Religion means having a great and worthy interest at the center of our lives, which gives meaning to the whole of them. Being religious means that the essential and eternal part of us is coming into life, and it almost necessarily follows then that the other parts of our personalities slip into their proper places. It means having an object for our affections more than worthy of all our deepest emotions, and more than able to fill our empty hearts. Religion in the early days of life is generally very emotional. I believe that that is perfectly right and natural, provided we also make efforts to be sincere and to love the truth. Because it is emotional, its value as an outlet for feeling is very great. It does not remain at its first emotional level. Later on there comes an inevitable change when many think, quite wrongly, that they are losing their religion. But at the stage I am thinking of religion naturally and normally expresses itself in intense feeling. We are all hero worshippers at that stage of life. Hero worshipping, however, is apt to get us into trouble, for our heroes fail us in time. The one perfect hero who never fails us is Christ. He alone never disappoints, and to love Him is to have all the nobler chords in our beings set in motion. We are sure to despair of ever becoming worthy of Him. But no leader of men was ever so willing to take us as we are and make the best of us. To be near Him may mean being made to feel deeply ashamed. In His presence we are sure to feel small and mean. But that also is a good thing, and in spite of it He loves us. In other directions we seek with longing to find love, and often fail. With Him we may be quite sure of finding love. And He goes on loving to the end.

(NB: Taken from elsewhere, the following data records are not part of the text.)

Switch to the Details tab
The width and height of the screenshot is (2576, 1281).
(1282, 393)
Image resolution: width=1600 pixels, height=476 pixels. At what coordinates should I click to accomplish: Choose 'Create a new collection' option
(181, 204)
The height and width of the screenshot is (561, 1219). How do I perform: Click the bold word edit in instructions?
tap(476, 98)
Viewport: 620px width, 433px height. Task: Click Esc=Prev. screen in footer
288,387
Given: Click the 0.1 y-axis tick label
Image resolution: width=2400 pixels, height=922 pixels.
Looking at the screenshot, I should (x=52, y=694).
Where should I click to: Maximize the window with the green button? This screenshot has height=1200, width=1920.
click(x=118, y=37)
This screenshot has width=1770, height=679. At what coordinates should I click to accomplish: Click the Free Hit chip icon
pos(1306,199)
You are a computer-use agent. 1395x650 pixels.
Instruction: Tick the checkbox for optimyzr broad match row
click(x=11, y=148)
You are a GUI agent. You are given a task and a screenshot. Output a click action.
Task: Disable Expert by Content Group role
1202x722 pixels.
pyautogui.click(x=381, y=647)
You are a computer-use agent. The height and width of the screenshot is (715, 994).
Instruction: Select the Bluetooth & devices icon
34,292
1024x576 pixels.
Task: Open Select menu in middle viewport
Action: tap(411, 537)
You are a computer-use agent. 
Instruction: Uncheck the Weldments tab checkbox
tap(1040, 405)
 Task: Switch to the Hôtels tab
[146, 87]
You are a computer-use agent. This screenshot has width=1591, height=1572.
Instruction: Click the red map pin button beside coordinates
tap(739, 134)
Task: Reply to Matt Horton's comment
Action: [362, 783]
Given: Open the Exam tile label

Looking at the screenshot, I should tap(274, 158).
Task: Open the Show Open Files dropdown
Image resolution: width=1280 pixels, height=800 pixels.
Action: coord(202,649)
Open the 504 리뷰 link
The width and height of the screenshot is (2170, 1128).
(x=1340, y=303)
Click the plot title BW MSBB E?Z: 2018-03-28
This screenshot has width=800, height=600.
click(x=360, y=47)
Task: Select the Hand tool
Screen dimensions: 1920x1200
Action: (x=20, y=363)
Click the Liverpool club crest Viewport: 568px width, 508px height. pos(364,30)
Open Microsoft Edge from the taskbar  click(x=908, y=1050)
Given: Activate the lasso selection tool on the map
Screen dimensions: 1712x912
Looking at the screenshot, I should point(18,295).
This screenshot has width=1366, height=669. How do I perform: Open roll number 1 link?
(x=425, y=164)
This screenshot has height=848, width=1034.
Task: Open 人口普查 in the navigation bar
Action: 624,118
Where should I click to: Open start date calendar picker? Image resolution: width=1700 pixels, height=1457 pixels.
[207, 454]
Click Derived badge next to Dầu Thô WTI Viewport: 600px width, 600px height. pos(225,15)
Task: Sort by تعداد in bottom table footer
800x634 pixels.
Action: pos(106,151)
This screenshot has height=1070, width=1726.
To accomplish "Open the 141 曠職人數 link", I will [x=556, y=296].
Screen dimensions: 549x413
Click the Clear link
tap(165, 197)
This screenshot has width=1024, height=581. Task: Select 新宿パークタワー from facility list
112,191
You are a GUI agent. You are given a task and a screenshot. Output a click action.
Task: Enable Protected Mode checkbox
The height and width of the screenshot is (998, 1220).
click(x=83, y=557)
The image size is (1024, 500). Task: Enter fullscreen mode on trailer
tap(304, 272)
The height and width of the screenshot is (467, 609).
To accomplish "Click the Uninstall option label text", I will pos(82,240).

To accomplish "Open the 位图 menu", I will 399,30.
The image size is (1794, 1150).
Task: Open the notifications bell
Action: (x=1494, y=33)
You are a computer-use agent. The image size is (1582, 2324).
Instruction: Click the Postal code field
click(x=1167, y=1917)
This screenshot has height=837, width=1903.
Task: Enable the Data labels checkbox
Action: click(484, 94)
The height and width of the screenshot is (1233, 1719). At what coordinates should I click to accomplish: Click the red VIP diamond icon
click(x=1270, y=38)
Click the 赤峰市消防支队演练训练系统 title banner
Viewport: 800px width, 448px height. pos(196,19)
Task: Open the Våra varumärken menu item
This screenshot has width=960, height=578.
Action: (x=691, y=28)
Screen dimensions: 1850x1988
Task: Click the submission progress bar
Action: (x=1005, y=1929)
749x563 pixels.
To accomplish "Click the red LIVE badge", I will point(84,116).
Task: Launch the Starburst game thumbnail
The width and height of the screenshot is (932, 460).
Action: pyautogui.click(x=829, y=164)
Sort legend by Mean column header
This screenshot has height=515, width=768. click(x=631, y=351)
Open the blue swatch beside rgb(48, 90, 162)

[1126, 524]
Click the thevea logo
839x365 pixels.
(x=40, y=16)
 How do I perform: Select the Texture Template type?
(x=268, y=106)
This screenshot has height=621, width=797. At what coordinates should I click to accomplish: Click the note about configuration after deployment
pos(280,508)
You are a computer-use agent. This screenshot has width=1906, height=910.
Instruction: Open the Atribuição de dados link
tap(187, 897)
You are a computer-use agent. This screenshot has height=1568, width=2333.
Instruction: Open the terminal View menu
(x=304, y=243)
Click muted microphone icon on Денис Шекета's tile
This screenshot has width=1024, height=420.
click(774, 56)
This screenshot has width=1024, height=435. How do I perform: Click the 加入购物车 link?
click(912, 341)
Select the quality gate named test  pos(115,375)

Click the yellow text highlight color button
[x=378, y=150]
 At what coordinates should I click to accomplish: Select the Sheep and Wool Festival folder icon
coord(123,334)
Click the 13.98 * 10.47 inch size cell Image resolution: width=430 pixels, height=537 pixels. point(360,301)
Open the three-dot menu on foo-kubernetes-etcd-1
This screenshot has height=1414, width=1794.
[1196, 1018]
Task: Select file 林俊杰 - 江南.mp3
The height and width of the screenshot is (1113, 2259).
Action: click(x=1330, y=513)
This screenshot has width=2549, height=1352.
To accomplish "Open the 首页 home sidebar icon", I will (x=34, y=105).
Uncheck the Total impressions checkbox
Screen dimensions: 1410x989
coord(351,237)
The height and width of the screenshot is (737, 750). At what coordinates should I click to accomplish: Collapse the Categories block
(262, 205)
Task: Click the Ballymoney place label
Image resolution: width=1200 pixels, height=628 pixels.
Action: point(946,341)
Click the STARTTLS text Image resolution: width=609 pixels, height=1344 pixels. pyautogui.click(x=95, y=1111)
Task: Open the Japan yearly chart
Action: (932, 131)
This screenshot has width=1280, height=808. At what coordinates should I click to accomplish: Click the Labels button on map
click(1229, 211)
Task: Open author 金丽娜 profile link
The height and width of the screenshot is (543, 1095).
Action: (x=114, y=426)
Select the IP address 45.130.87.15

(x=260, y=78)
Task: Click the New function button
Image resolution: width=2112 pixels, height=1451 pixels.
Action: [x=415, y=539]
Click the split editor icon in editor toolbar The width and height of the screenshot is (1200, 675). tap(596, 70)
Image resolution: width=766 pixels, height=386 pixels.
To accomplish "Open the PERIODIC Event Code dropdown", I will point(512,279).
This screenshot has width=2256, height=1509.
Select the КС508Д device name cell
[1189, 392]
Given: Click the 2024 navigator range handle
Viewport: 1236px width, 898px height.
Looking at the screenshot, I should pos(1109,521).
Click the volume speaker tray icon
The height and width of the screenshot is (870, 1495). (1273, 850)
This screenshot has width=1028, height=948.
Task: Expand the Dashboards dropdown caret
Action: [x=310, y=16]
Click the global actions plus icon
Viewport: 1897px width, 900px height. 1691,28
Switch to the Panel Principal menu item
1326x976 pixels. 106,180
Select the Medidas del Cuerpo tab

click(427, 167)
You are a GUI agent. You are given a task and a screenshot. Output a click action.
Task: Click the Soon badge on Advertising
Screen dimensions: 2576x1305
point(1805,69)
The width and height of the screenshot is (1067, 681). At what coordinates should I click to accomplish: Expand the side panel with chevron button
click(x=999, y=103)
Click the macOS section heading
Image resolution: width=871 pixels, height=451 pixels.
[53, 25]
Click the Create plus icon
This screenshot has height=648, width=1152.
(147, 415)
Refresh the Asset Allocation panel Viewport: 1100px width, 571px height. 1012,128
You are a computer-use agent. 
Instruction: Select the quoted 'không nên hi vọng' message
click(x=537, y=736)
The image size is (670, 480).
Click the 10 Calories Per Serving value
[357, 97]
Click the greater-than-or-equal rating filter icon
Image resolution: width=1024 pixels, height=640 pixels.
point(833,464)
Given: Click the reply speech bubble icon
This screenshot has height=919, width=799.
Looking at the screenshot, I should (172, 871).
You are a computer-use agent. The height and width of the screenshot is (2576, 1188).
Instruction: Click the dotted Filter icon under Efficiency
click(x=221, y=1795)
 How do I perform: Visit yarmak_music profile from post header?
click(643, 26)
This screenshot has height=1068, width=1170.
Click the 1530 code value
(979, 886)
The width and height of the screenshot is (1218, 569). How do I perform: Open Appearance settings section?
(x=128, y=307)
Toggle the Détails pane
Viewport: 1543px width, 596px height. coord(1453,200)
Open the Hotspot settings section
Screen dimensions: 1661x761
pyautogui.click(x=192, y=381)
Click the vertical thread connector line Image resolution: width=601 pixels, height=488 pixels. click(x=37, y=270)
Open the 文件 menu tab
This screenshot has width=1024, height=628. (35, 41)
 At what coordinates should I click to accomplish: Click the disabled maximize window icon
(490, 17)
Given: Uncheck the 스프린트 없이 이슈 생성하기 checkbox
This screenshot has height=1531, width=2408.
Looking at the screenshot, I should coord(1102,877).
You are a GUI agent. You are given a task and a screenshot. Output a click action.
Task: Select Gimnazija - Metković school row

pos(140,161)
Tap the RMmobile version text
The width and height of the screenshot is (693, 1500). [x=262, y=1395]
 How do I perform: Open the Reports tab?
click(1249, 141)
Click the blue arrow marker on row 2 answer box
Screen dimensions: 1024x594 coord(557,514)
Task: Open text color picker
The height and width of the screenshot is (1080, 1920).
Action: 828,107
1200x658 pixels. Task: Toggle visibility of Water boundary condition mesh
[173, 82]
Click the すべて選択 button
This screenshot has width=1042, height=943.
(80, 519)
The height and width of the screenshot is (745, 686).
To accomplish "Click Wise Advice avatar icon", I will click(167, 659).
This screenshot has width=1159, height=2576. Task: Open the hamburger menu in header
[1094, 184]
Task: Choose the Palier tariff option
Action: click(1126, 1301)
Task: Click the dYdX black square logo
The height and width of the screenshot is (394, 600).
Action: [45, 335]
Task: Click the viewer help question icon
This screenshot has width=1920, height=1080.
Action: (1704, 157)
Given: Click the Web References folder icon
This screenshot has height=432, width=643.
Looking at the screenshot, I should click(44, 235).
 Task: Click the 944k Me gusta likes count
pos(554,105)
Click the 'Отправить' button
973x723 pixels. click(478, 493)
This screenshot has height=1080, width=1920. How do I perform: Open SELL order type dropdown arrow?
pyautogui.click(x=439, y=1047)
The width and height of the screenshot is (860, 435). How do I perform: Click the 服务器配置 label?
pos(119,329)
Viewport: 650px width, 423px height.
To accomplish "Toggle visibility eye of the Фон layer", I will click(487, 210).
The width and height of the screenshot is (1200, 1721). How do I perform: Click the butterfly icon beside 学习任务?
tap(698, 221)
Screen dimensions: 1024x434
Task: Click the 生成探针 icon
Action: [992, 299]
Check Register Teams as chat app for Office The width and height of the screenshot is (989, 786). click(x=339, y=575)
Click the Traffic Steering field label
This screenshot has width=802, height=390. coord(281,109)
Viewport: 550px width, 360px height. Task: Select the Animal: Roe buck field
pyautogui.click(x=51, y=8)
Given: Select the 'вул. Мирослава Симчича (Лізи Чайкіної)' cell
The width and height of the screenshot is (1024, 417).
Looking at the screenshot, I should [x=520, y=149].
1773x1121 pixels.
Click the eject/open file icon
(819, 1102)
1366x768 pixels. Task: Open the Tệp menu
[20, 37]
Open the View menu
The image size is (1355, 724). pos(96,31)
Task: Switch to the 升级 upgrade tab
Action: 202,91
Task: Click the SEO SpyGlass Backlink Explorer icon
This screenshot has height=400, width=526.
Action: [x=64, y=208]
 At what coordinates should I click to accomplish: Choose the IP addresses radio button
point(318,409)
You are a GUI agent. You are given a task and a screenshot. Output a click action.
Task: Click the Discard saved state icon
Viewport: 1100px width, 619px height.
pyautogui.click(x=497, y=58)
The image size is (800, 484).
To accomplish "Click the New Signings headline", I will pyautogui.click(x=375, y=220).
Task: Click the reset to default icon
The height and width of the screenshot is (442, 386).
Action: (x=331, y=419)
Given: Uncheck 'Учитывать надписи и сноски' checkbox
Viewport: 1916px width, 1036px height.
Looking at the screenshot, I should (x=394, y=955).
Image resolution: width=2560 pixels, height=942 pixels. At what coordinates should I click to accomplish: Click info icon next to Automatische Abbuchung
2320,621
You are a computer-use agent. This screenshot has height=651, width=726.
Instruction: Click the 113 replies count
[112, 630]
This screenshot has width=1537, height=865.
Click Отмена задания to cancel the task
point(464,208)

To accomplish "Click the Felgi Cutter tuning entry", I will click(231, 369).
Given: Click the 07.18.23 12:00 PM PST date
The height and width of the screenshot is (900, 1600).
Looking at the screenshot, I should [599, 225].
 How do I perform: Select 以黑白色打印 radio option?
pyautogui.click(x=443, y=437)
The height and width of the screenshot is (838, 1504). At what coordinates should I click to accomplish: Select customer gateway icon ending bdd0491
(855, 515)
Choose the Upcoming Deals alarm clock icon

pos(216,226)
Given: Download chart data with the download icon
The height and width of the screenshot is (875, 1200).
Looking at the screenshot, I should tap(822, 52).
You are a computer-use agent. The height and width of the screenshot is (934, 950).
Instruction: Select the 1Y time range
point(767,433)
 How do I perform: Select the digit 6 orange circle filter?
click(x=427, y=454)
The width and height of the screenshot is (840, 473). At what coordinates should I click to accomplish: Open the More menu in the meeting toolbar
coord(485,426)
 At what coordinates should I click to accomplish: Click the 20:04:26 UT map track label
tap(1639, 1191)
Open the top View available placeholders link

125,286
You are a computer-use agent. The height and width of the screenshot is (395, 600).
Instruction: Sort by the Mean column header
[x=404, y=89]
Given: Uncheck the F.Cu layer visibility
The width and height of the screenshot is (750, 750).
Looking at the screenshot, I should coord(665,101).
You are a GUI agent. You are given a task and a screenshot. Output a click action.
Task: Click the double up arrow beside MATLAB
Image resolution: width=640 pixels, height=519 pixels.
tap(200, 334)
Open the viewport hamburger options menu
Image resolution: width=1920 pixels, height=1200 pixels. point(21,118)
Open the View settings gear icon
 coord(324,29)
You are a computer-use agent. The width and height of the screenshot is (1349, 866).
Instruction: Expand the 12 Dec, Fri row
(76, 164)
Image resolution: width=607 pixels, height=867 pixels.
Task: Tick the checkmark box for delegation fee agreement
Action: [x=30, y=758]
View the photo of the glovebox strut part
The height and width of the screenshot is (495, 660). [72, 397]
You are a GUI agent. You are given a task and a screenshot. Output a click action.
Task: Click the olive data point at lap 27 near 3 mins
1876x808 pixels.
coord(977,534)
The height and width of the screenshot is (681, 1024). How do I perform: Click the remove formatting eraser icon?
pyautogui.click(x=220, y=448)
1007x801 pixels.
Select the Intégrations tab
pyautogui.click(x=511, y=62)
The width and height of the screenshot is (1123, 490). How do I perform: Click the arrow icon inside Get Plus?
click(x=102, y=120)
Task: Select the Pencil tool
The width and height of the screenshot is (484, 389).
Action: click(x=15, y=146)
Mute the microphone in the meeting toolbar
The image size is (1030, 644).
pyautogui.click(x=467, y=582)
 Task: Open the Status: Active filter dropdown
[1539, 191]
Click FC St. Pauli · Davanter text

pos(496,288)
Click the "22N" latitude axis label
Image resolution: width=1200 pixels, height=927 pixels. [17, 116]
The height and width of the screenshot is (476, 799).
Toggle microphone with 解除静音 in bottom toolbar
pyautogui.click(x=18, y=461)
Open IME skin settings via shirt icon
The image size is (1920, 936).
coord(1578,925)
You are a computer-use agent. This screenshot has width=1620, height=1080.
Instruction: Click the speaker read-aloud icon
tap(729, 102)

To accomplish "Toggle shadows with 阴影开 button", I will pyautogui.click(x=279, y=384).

Being loved by Him does at last draw out the best in us. Inevitably we begin to want to be more worthy-to serve and love others for His sake-to know and love the truth-to find and worship beauty. And that means having a life full of splendid and worthy interests.

Emotional muddles may in fact be the lot of most of us for a while. But if at the center of them all there is an honest love for Christ, they cannot overwhelm us; and in the long run we are sure to emerge into the life that has both peace and power in it.